Terahertz-range plasmon and whispering gallery mode resonances in the plane wave scattering from thin microsize dielectric disk with graphene covers

We analyse the scattering and absorption of a terahertz-range plane wave by a thin circular dielectric disk with two graphene covers. Assuming that the thickness of the whole composite disk is much smaller than the free-space wavelength, we reduce the complexity of the problem with the aid of the generalized boundary conditions. This yields a set of singular integral equations for the effective electric and magnetic currents, induced on an equivalent zero-thickness disk. The adopted advanced numerical solution technique is a version of the method of analytical preconditioning, which uses weighted polynomials as expansion functions in the discretization of the integral equations. Then, the resulting matrix equation has Fredholm second-kind property that enables us to control the computational error by the matrix size and reduce it to the desired level.

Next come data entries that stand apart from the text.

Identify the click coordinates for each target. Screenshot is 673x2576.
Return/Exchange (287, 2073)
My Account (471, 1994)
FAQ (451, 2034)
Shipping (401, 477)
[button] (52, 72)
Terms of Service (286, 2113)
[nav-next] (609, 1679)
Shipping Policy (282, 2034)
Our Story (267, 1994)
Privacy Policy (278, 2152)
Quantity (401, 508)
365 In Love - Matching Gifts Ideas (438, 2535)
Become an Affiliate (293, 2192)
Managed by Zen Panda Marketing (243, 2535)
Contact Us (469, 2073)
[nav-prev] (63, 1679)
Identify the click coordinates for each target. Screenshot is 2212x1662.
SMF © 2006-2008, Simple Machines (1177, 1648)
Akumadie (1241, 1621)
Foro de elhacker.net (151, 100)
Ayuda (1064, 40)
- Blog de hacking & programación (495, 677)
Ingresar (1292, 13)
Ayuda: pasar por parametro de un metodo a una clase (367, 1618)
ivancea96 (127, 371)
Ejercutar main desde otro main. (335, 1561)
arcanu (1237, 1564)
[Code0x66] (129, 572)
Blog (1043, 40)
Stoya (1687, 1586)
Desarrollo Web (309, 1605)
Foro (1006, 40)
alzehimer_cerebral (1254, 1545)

This accurate analysis reveals resonances on several types of natural modes, best understood via visualization of in-resonance near-fields. They are the plasmon-mode resonances of the graphene disk, perturbed by the presence of the dielectric filler, and the dielectric disk modes, perturbed by the graphene covers. Additionally, quasi-full disk transparency is observed if the transverse resonance condition is fulfilled. Special attention is paid to the tunability of the found effects with the aid of graphene's chemical potential.

Automated summary

In this study, the scattering and absorption of a terahertz-range plane wave by a thin circular dielectric disk with two graphene covers were analyzed. The problem was simplified using generalized boundary conditions and a numerical solution technique. Resonances of various natural modes were observed, and the effects were found to be tunable with the aid of graphene's chemical potential.